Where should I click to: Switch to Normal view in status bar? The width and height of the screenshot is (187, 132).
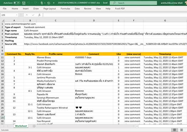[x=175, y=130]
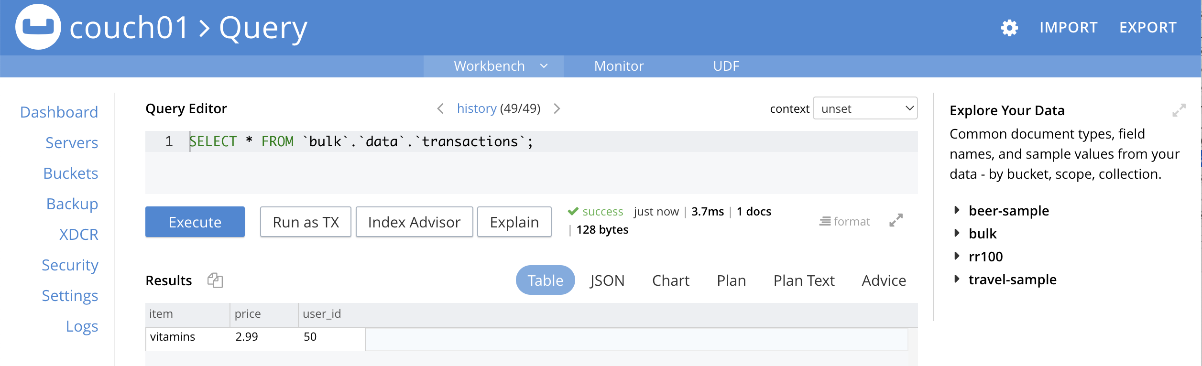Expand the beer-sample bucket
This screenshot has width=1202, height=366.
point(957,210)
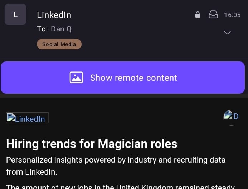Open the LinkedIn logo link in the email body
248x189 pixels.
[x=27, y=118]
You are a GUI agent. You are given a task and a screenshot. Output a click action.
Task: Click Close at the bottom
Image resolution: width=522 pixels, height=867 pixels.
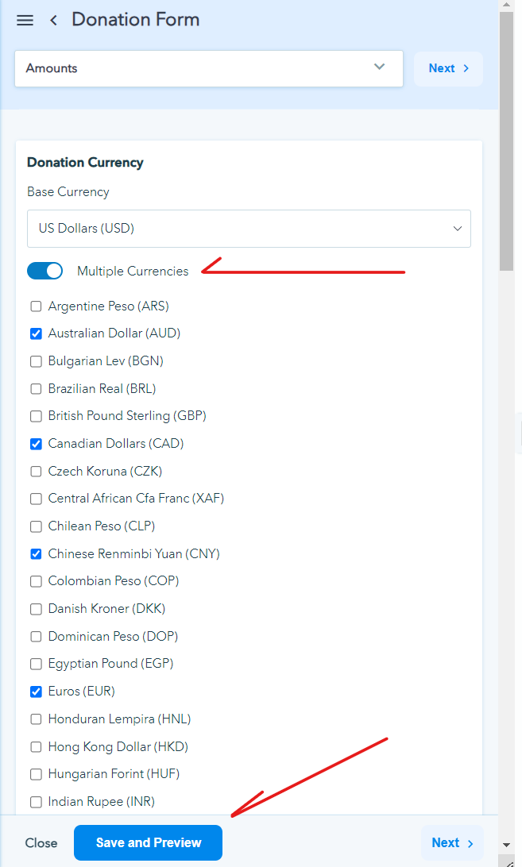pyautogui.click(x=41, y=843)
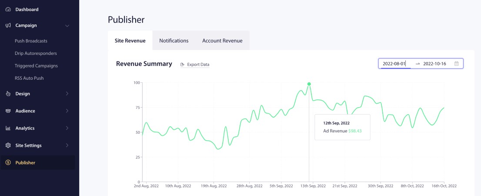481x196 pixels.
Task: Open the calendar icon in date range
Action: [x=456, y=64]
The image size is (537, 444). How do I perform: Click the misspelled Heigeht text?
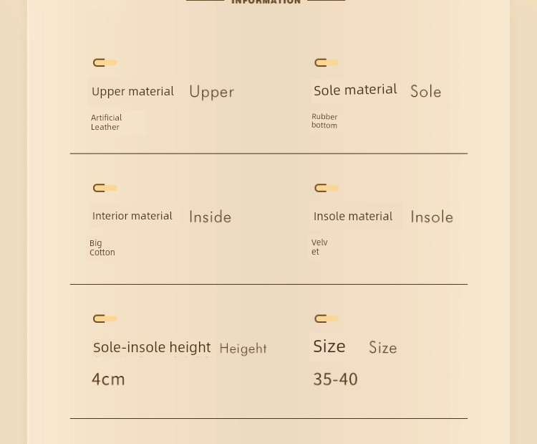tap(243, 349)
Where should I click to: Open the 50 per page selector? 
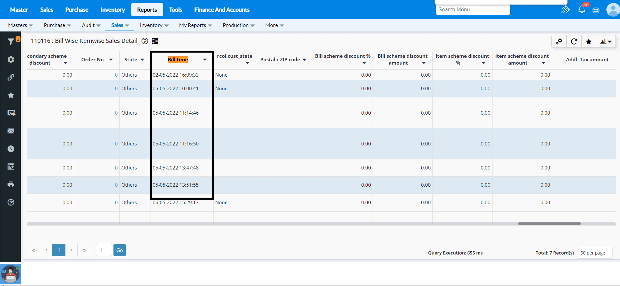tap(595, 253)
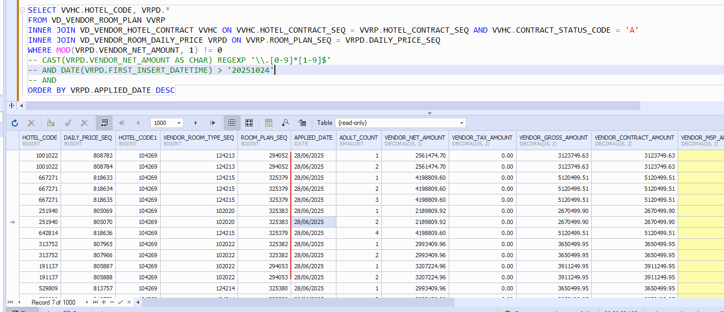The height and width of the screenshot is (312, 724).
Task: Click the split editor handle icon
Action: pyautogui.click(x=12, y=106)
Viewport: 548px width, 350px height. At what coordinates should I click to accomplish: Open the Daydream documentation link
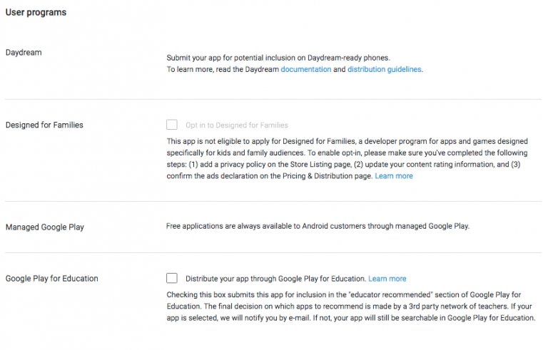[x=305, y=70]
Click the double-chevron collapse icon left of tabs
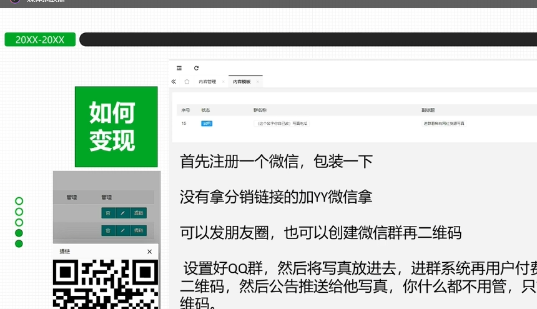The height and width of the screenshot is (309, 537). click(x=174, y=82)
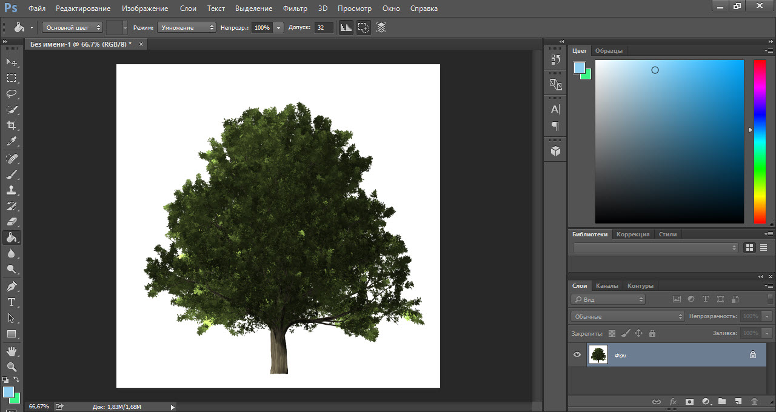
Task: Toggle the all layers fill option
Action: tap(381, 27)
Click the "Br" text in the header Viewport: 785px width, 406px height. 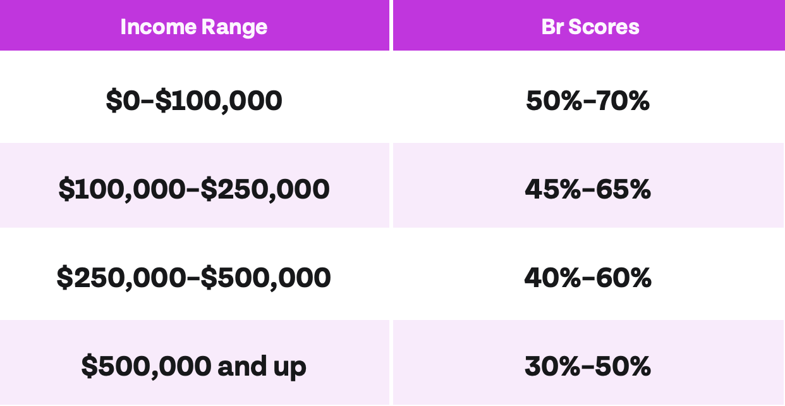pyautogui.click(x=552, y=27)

--- --- ---

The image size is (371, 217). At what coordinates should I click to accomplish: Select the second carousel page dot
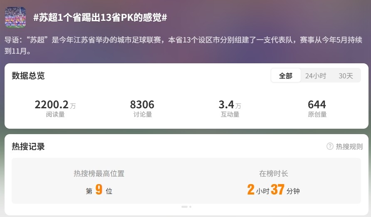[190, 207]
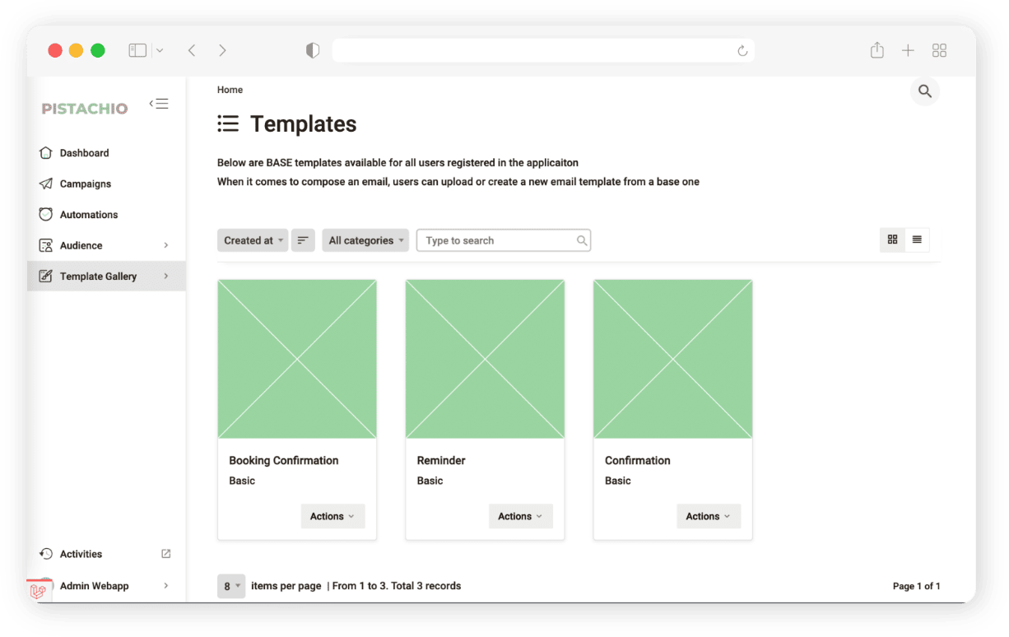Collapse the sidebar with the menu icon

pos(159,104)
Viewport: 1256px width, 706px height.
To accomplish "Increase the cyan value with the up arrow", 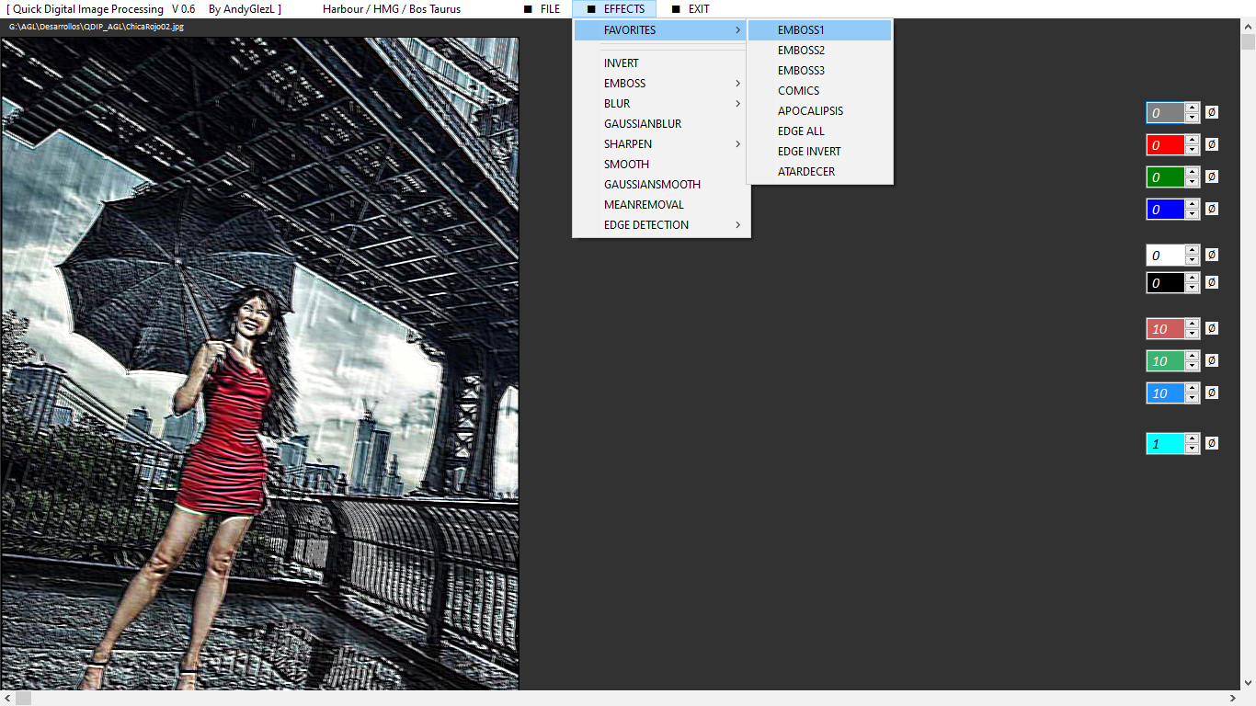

--- --- ---

**DIRECTIONS FOR THIS TASK:** Transcribe exactly the lines above, beginning at the one with "The image size is (371, 217)." and going up to and including the one with "the cyan value". Pictures do not belong in the copy.

**SOLUTION:**
The image size is (371, 217). At what coordinates should I click to accomplish: Select the second carousel page dot
[190, 207]
Collapse the sidebar with the menu icon

pos(159,104)
Viewport: 1256px width, 706px height.
To accomplish "Increase the cyan value with the up arrow", 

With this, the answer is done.